Delegados e agentes estão intimando os convidados do churrasco que ocorreu no Clube Almirante Alexandrino, além de familiares e amigos dos estudantes para entender o perfil dos envolvidos e coletar detalhes que possam ajudar a montar a dinâmica do caso.
Natália fazia letras na Universidade Paulista (Unip). A jovem era considerada sonhadora, alegre e determinada. Tinha mais de 45 mil seguidores no Instagram. Independente, morava sozinha no Paranoá.
Entenda
O corpo da estudante foi encontrado boiando na altura da Capitania Fluvial de Brasília. Natália vestia short e blusa no momento em que foi achada. O suspeito chegou a ser detido e levado por policiais da 6ª DP para a 5ª Delegacia de Polícia na tarde dessa segunda (1º). Porém, foi liberado após prestar depoimento, por volta das 19h20.
No primeiro depoimento, admitiu ter bebido além da conta, afirmou que não conhecia Natália e relatou que teria encontrado a jovem no churrasco que ocorria no Caalex quando decidiu tomar uma ducha perto do parquinho do clube porque estaria muito embriagado. Contou que teria sido elogiado pela universitária, mas alertou sobre o fato de ter namorada.
“Foi quando Natália perguntou o que a minha namorada ia achar disso e me mordeu no braço esquerdo, na altura do antebraço”, explicou o jovem universitário, morador da Asa Norte, em depoimento. O suspeito, então, conforme disse à PCDF, teria ficado surpreso com o gesto da garota. Alegou que a estudante mordeu seu braço para supostamente causar ciúmes na namorada dele.

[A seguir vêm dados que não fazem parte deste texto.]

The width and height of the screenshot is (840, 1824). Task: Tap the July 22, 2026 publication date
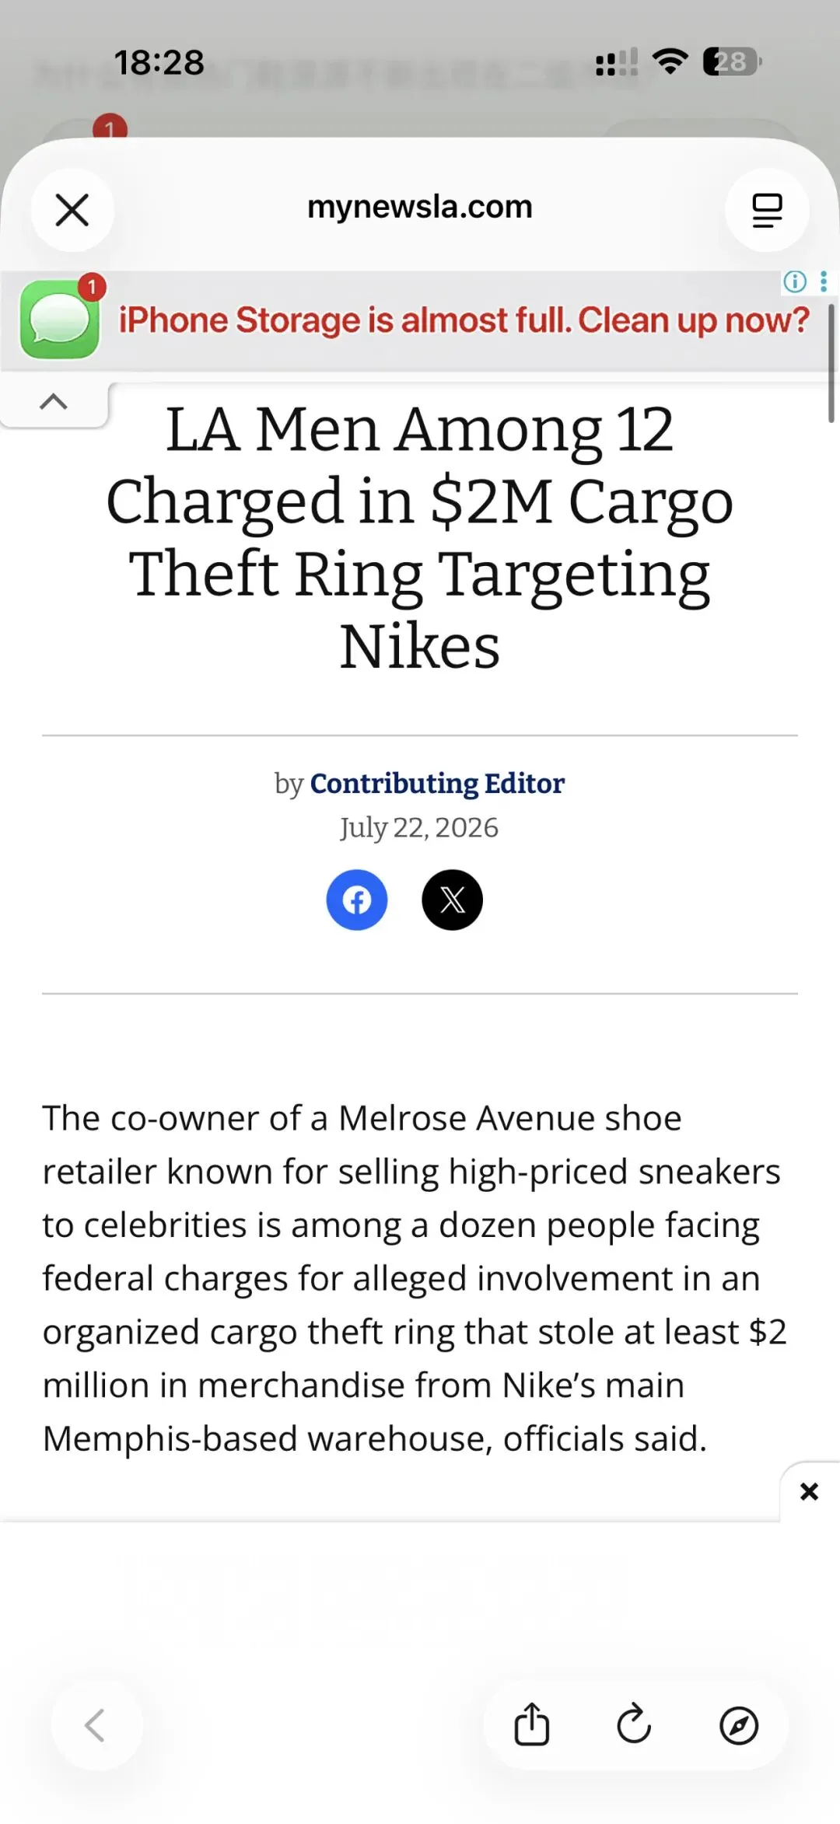(x=419, y=827)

Depois do incidente, segundo narrou para a polícia, Natália teria convidado o suspeito para ir até o lago – ele garante que recusou a proposta. Afirmou, ainda, ter observado a estudante caminhando em direção à água. “Até que em um ponto do caminho, que é formado por uma ribanceira, saiu de seu campo de visão e passou a olhar para o céu, permanecendo assim por cerca de 4 a 5 minutos”, ressaltou.
Natália foi ao churrasco com mais quatro amigos. Chegaram entre as 15h e 15h30. Uma jovem, que estava com a vítima, disse que viu a universitária pela última vez ao lado do suspeito, já depois das 18h. Contou que os dois estavam “brincando de lutinha, de se morder e foram correndo para o lago”.

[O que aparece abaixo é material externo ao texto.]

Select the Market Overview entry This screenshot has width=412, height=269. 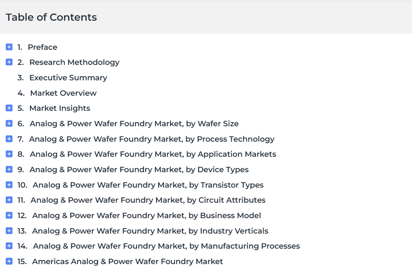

Lá, segundo a testemunha contou aos policiais civis, o casal ficou por cerca de 30 minutos. “Depois, ele [o suspeito] voltou sozinho. Todos perguntaram onde estava Natália e ele, que estava muito bêbado, disse que não sabia. E ficou lá em cima, na saída do clube”, afirmou a moça de 20 anos.
O fato de dizer que não conhecia a universitária é apontado por amigos e familiares como uma contradição. Eles garantem que o casal chegou a ficar junto em pelo menos outra ocasião. Disseram, ainda, que ele frequentava lugares em que a jovem costumava ir também.
O defensor público André Praxedes, que acompanha o caso a pedido da família do rapaz, disse que não tem informações sobre as imagens. Destacou que na segunda-feira (8) vai pedir para que todo o material colhido seja repassado a ele. Ressaltou ainda que o jovem começou a beber às 12h20 de domingo, no churrasco, e que “não soube reagir” quando a jovem submergiu.